▼
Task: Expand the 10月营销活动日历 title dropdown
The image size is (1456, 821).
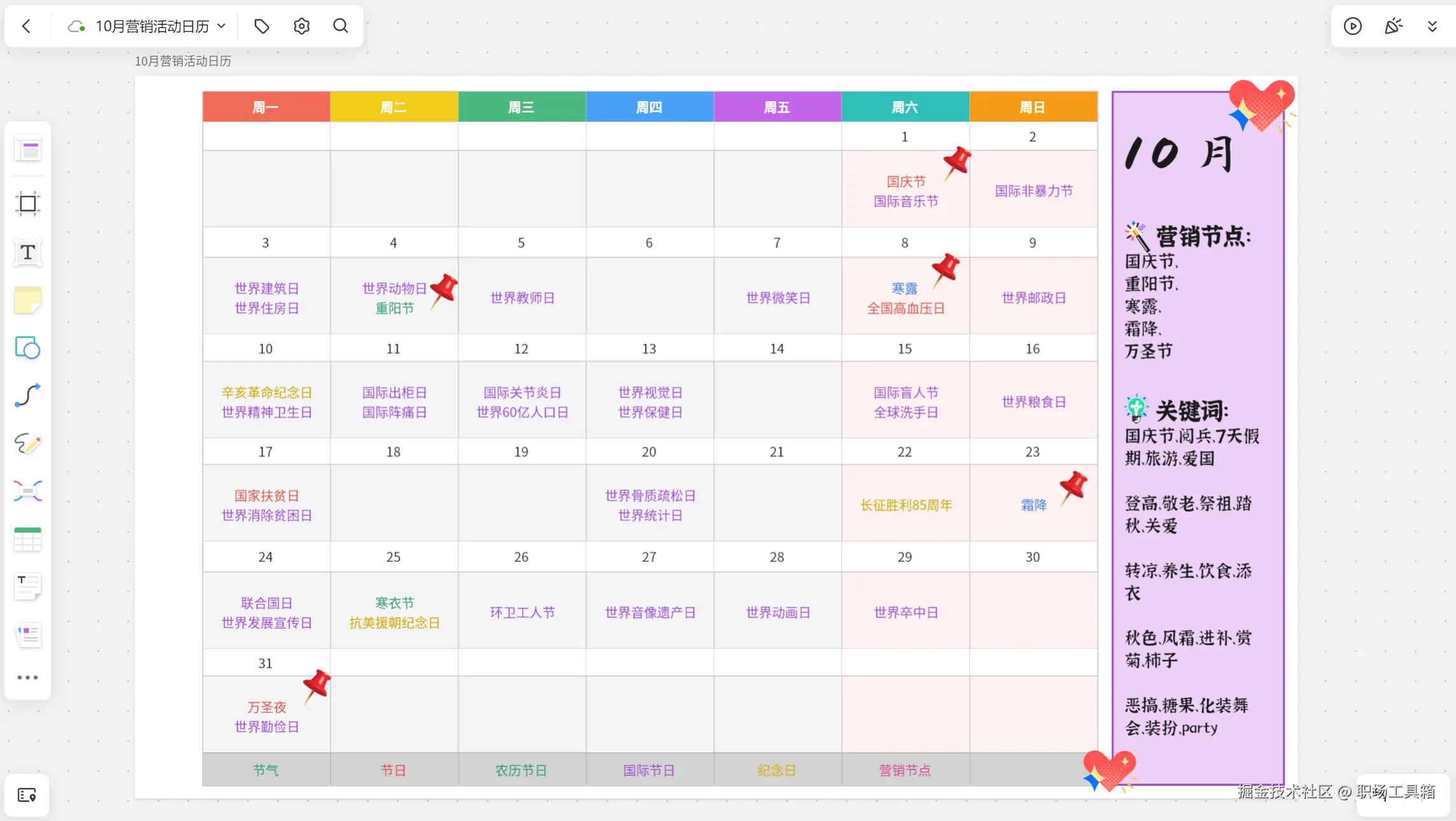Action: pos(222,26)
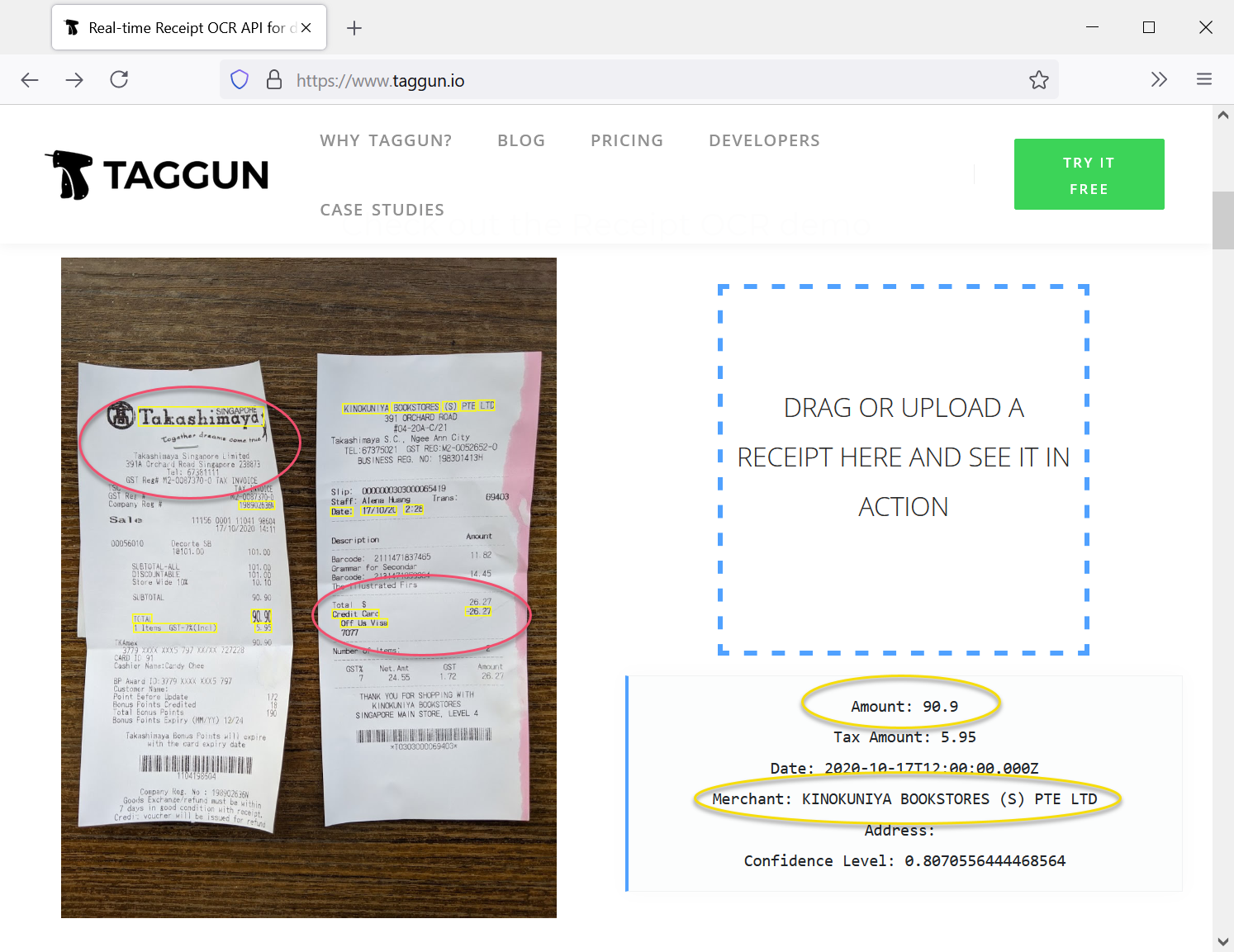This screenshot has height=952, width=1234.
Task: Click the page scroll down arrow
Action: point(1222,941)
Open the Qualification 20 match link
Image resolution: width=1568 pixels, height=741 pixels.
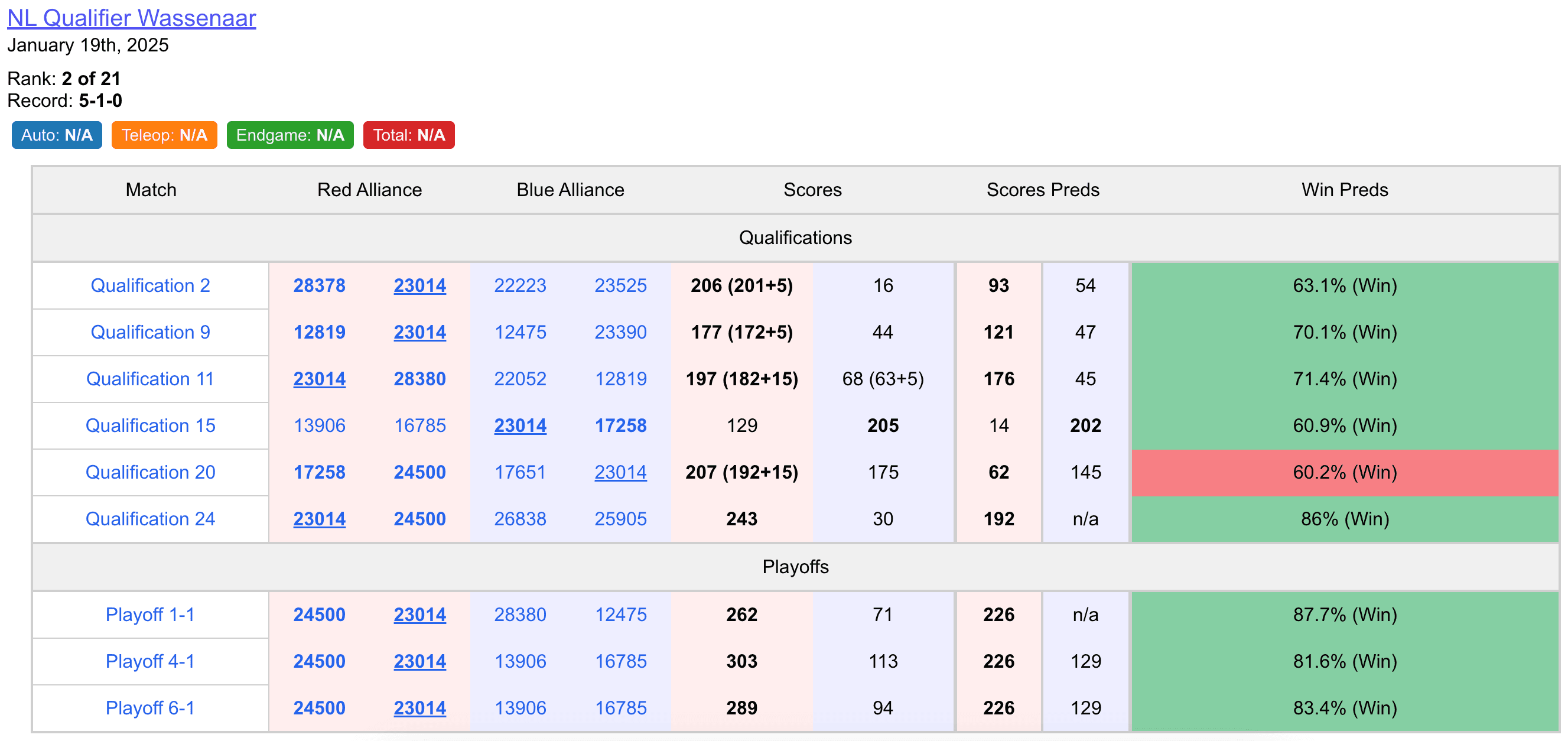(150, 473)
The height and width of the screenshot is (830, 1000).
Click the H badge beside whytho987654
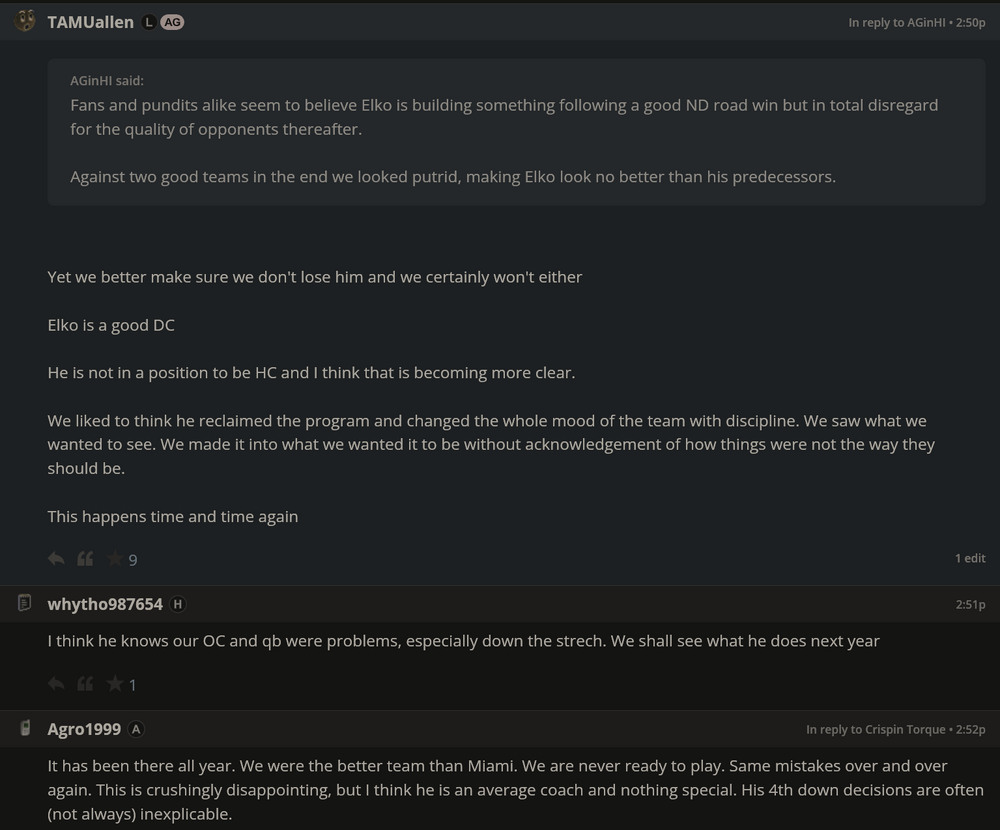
▲
▼
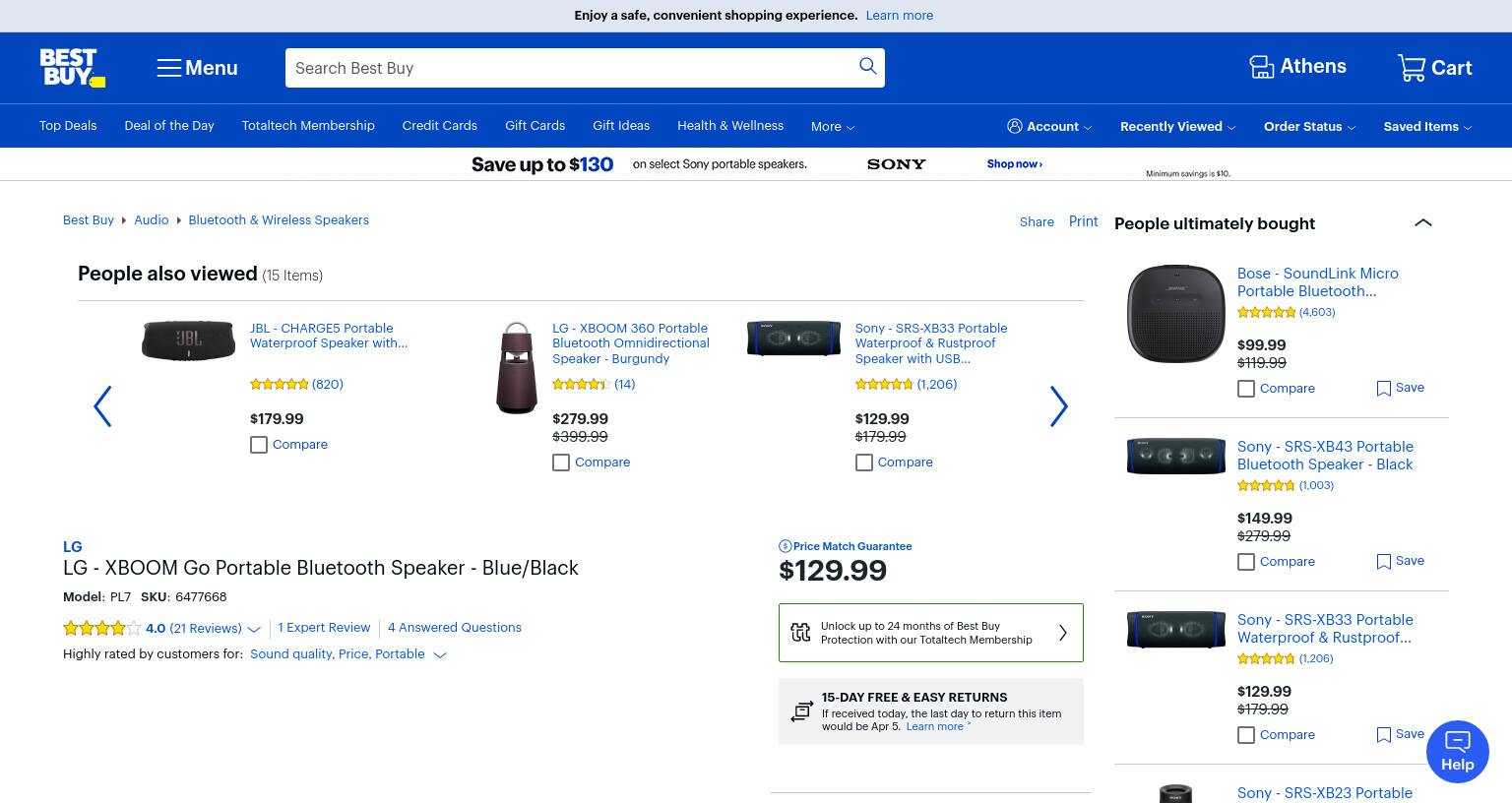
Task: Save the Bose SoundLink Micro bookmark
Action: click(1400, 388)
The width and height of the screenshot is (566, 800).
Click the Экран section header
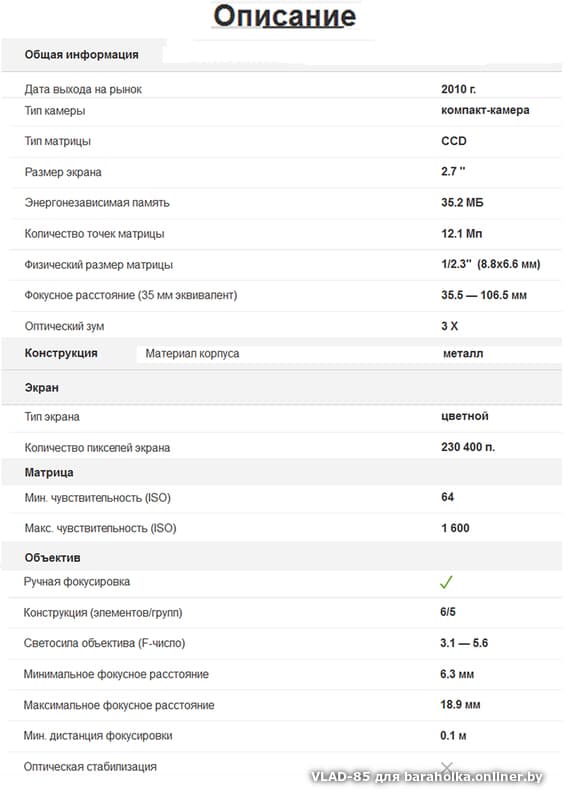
▲
▼
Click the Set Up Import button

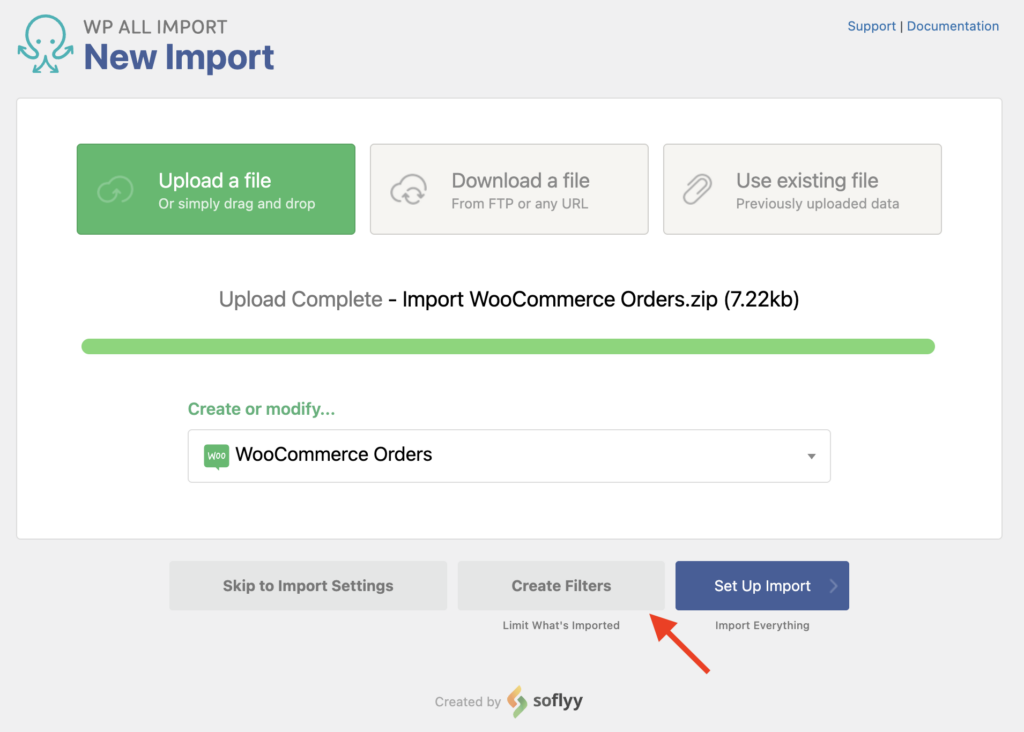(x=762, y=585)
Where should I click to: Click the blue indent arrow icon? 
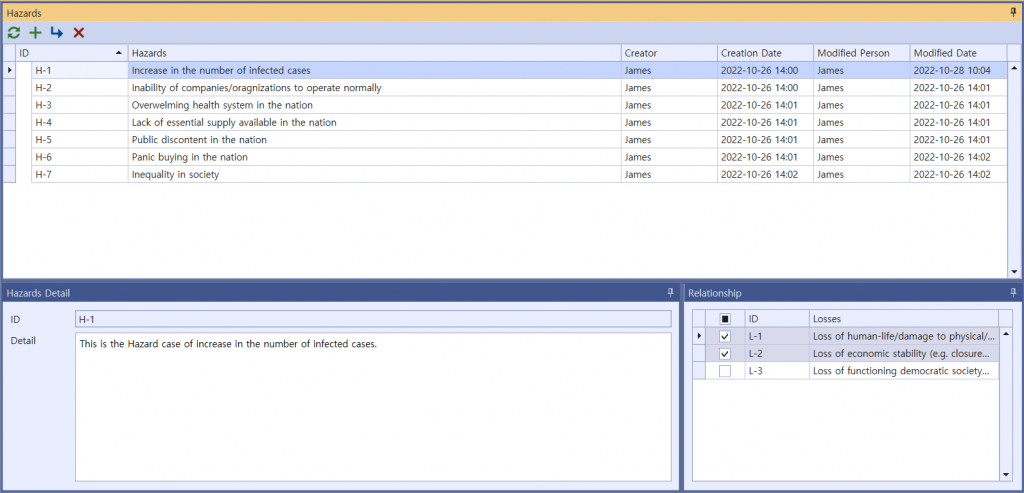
▲
To do -> Rewrite the lines starting with the line containing "The height and" and going on through the line containing "Click the H badge beside whytho987654", replacing "badge" with "icon" and leaving everything else unchanged.

Answer for this exercise ->
The height and width of the screenshot is (830, 1000).
Click the H icon beside whytho987654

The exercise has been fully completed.